Each carries the standard three goldens (`output/`, `format/`, `format/beautify/`).

- **New inline test** `TestParser_With_ChainSettingsDisambiguation` in `parser/parser_test.go` parses each of the four new SQLs plus a "both placements coexist" SQL, and asserts the expected `HasParen` / `Settings` / `OuterSettings` shape on the inner and outer `SelectQuery`. Today's parser fails on three of the five inputs; after the change all five PASS.

- **Round-trip property**: `Format(Parse(sql)) == Format(Parse(Format(Parse(sql))))` continues to hold for every fixture, including the four new ones.

- **No dependencies added.** No lexer changes. No new visitor method. No new keyword.

- **Rollback**: `git revert`. The fields are additive; reverting the commit restores the pre-change JSON-golden shape mechanically.

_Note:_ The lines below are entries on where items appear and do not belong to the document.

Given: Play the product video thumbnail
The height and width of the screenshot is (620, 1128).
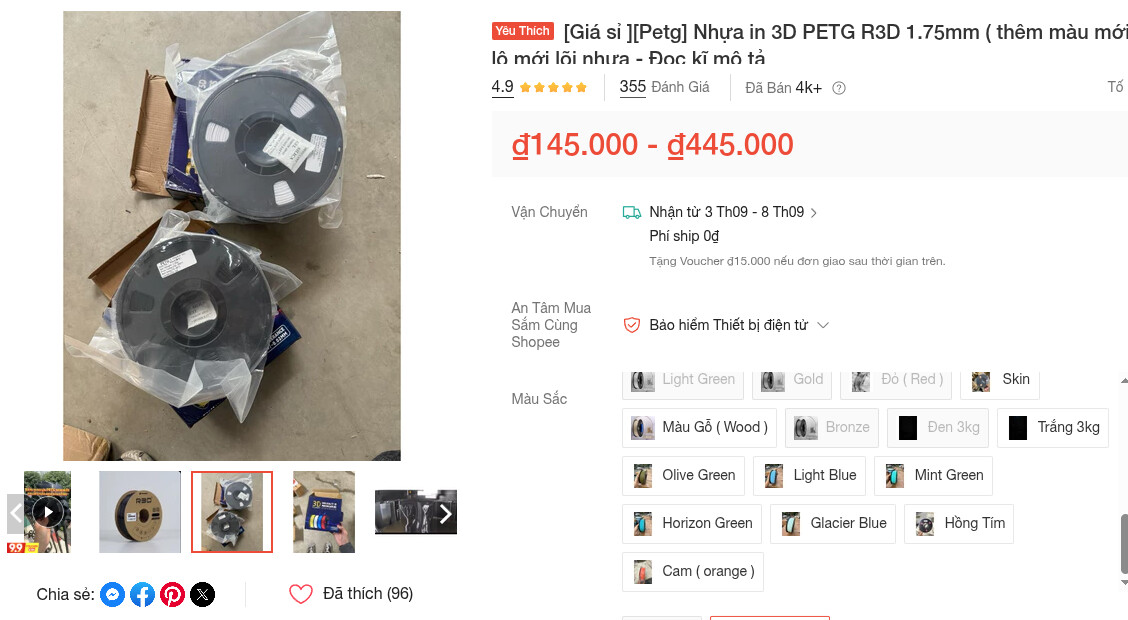Looking at the screenshot, I should (x=47, y=512).
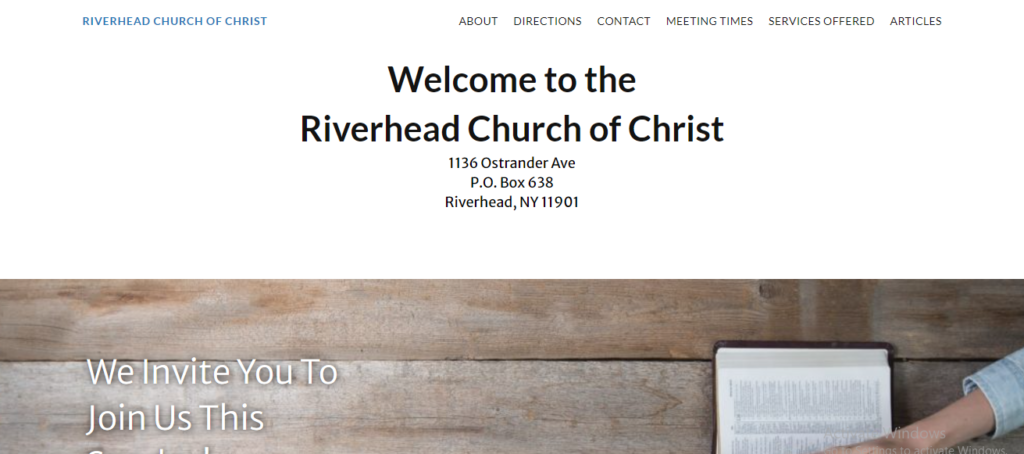
Task: Click the 'We Invite You To' banner text
Action: (212, 372)
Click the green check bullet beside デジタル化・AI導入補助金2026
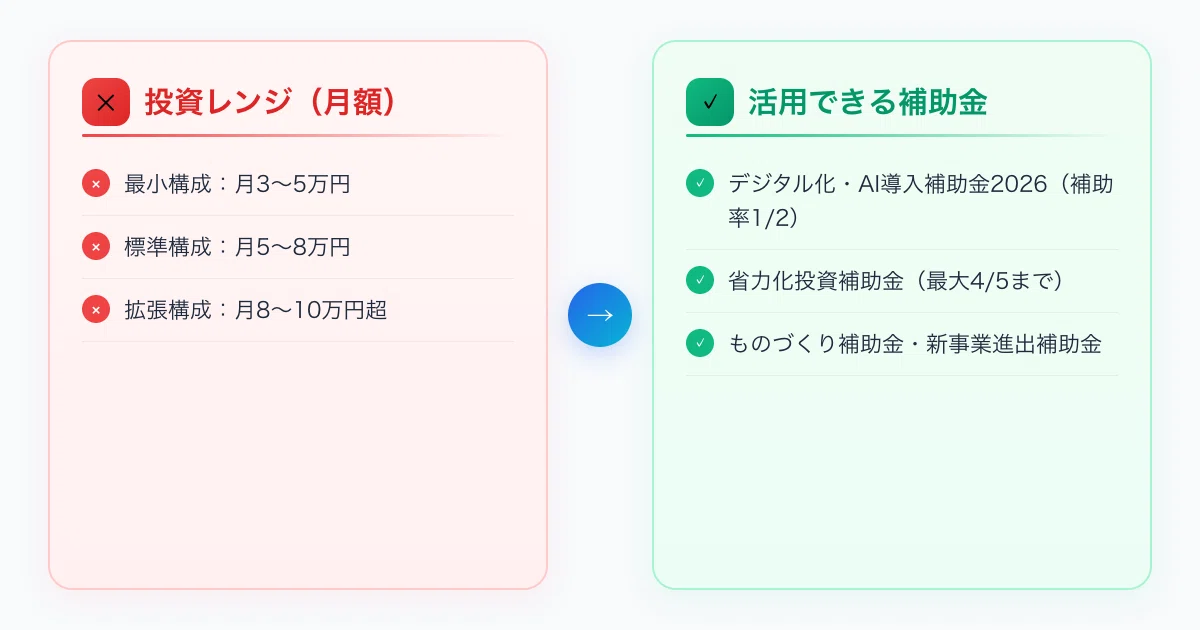Screen dimensions: 1200x630 tap(700, 184)
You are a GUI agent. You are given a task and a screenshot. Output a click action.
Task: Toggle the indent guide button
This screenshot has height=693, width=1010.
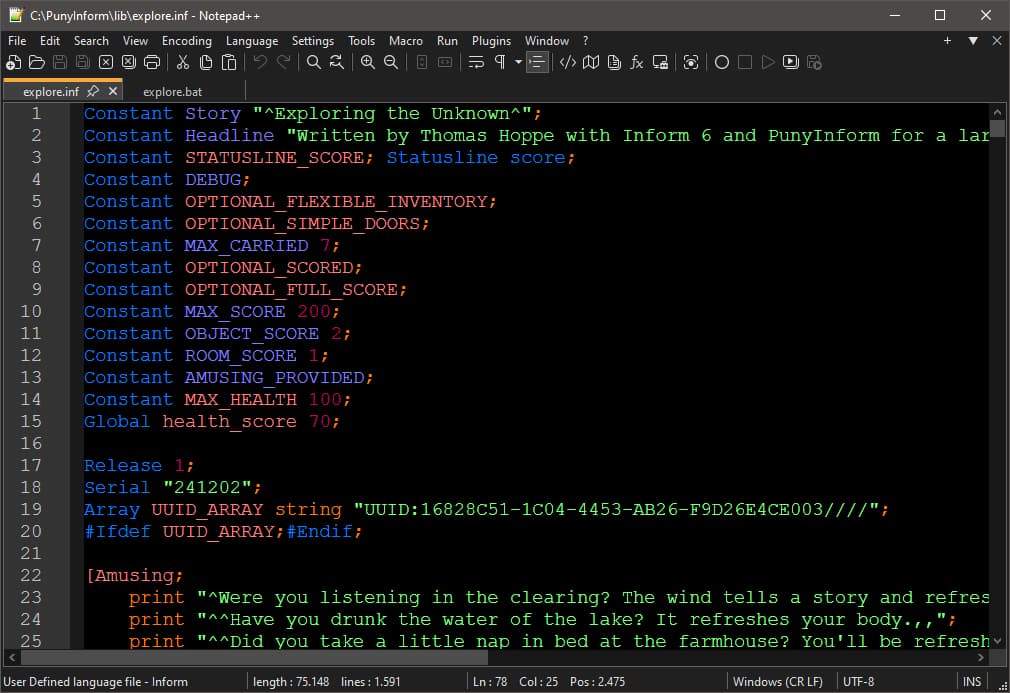point(538,62)
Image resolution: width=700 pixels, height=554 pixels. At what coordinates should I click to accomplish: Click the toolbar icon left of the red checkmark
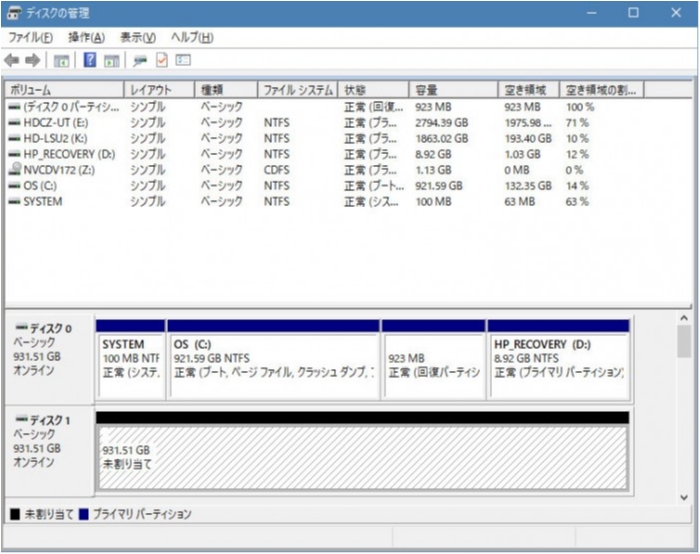tap(140, 61)
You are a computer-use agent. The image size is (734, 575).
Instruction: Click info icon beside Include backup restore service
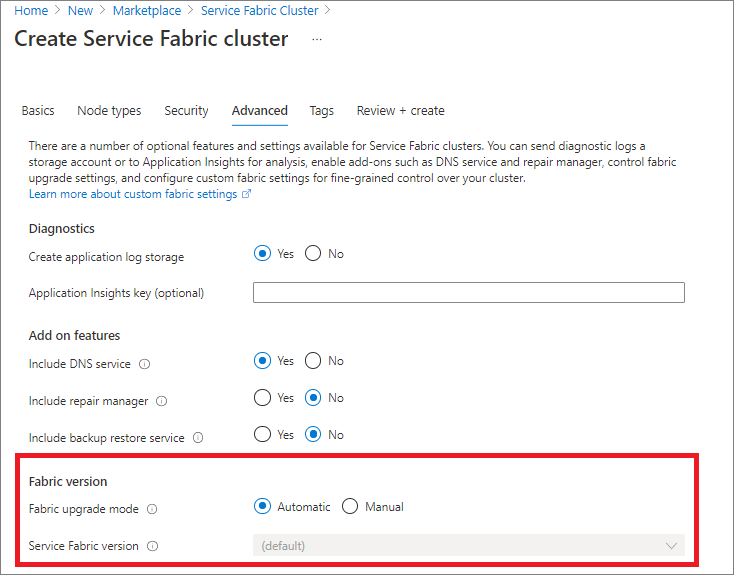pyautogui.click(x=198, y=438)
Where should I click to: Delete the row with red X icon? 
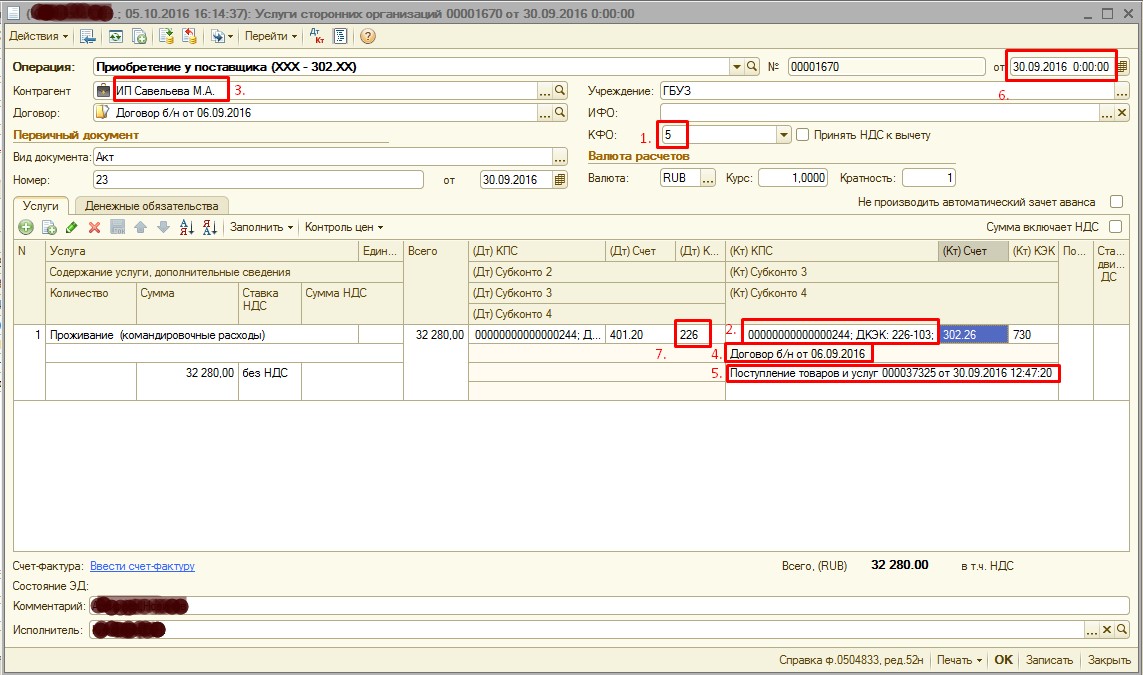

- **Performance posture**: one additional optional `SettingsClause` parse attempt at the close of any paren-wrapped `SelectQuery` (a single keyword lookahead in the common no-trailing-SETTINGS case). No hot-path concern.

- **Out of scope**: retroactively reinterpreting `SELECT 1 UNION ALL SELECT 2 SETTINGS x=1` (no parens) as chain-level SETTINGS; mixed-operator precedence (already a known limitation from the prior `add-set-operator-modes` change); generalising paren tracking to constructs already handled by `SubQuery`.